Başbakanlık'tan yapılan açıklamada, " Netanyahu az önce ABD Başkanı Donald Trump ile görüştü ...İkili, İsrail'in rehineleri serbest bırakarak ve Hamas'ı yenerek savaşı sona erdirmek amacıyla Gazze'de Hamas'ın kalan kalelerinin kontrolünü ele geçirme planlarını görüştü.
Başbakan, "Başbakan, savaşın başlangıcından bu yana İsrail'e verdiği sarsılmaz destekten dolayı Başkan Trump'a teşekkür etti " diye ekledi.
Kapsamlı bir anlaşmanın görüşülmesi için "yeşil ışık"
İsrail Yayın Kurumu Pazar günü yaptığı açıklamada, Netanyahu'nun ABD temsilcisi Steve Witkoff'a savaşı sona erdirmek için "kapsamlı bir anlaşma" görüşmesi için yeşil ışık yaktığını söyledi.
"Yeşil ışık, tüm rehinelerin serbest bırakılmasını ve savaşın sona erdirilmesini içeren bir anlaşmaya varmak için müzakerelerin başlaması anlamına geliyor ."
"Wittkov artık bu öneriyi arabulucular Katar ve Mısır ile yapacağı görüşmelerde gündeme getirebilecek " diye açıkladı.

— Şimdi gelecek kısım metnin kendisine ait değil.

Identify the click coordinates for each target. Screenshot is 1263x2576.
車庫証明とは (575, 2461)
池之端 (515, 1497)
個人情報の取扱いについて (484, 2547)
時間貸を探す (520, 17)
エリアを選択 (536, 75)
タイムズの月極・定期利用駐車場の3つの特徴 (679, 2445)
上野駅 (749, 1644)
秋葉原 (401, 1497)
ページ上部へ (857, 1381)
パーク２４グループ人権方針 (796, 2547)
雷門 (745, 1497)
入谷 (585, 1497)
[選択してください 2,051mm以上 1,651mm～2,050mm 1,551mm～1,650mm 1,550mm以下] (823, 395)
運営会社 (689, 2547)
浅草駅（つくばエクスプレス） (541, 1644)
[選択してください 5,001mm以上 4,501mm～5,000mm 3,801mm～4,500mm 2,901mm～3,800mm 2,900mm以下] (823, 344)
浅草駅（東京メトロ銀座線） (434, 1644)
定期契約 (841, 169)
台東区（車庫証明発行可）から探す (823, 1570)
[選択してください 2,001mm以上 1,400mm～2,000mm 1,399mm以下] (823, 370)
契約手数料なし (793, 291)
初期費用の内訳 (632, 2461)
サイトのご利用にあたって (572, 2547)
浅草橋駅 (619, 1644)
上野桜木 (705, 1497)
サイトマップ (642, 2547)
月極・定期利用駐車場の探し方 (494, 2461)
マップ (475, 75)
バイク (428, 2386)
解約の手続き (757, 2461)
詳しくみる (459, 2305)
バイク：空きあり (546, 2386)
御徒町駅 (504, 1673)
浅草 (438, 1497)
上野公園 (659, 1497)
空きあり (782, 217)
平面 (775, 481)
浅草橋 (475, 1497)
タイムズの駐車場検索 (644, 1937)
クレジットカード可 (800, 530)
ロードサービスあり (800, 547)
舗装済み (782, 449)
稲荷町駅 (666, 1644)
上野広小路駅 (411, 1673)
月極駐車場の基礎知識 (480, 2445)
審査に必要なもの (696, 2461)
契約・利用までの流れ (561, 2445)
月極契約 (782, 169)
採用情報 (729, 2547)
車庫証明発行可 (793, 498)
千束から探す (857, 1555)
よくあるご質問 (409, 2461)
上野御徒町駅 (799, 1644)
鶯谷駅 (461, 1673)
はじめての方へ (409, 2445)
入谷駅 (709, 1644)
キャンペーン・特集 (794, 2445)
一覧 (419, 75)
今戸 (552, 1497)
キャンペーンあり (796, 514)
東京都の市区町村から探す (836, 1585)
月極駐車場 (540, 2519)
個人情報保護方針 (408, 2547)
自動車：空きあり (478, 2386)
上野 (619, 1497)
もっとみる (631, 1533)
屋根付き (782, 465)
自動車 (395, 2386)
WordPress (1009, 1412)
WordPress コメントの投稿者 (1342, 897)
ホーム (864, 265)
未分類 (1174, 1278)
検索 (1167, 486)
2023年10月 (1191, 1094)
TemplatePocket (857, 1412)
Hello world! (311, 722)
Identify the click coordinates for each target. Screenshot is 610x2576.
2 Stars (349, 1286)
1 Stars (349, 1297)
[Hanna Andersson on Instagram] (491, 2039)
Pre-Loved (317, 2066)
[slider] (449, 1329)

Netanyahu, Pazar günü düzenlediği basın toplantısında savaşı uzatmak istemediğini söylemişti.
"Gazze şehrinin kontrolünü ele geçirme planı, savaşı bitirmenin en iyi yoludur" diyen Gazze'ye yönelik yeni saldırı planlarının, Hamas'ın kalan iki kalesini ele geçirmeyi hedeflediğini kaydetti.
"Askeri operasyonlar için belirlediğimiz takvimin çok hızlı olduğunu" vurguladı.
Netanyahu, "Tüm rehineleri geri getirmeye çalışıyoruz. Gazze Şeridi'nde bir yıpratma savaşına girmek istemiyoruz . Amacımız savaşı mümkün olan en kısa sürede bitirmek." dedi.
Amerikan internet sitesi Axios, Cumartesi günü iki güvenilir kaynağa dayanarak, Witkoff ve Katar Başbakanı'nın İspanya'da "savaşı sona erdirmek ve Hamas'ın elindeki tüm rehineleri serbest bırakmak için kapsamlı bir plan " görüşeceğini duyurdu.
"Özel Temsilci Witkoff yakın zamanda Trump yönetiminin savaşı sona erdirmek için kısmi bir anlaşma değil, kapsamlı, 'ya hep ya hiç' şeklinde bir anlaşma istediğini söyledi."